The war with Acrasia is going badly, and Nels’ commanding officer is a sociopath. Meanwhile, among the Waterborne, Suvi has to deal with assassination attempts, a magical duel, and battles at sea. And in the background lurks an ancient danger, against which—it appears—only the Eledorean royal family can stand. As the Acrasian forces close in around Eledore’s plague-wracked capital, Nels, Suvi, and Ilta are reunited in their nation’s darkest hour. If they cannot avoid their uncle’s betrayal and stand against the Acrasians, they’ll just have to save what they can.
In Cold Iron, Leicht has written an approachable, entertaining epic fantasy, peopled with engaging characters and replete with dramatic incidents. I confess that lately I’ve been having a spot of argument with epic fantasy: most of the time I want it to be either less boring or less full of deeply unlikeable people. Fortunately, despite its length, Cold Iron avoids the worst perils of droning epic fantasy, and its characters, despite our initial introduction to Nels, are anything but unlikeable.
But Cold Iron has its flaws. Leicht has a tendency to skip large chunks of time between chapters, and to signal these cuts only sketchily, with little summary of anything that has taken place in the intervening weeks or months. This is a little annoying. Also on the annoying side is my feeling that Leicht has got sea battles and life at sea all wrong—but it’s been some time since I’ve sailed on a tallship, or even sailed at all, so one should not take my word for it.
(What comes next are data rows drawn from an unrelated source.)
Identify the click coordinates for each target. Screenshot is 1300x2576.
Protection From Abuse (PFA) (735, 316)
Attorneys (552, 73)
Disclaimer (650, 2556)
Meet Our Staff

Cold Iron might not be the very best example of epic fantasy around: I’m not inclined to rave about its prose or polish, and it is working with some familiar tropes—plus gunpowder. It remains to be seen whether or not the next volume is going to break new ground. But Cold Iron is plenty entertaining, and it’s good enough that I’m definitely looking forward to finding out where the story goes next.
And may I just mention here that the new Saga Press imprint is being impressively consistent with the quality of its releases to date? Not all of them are my cup of tea, but they are all recognisably solid examples of their kind—at least the ones I’ve encountered so far.
Cold Iron is available now from Saga Press.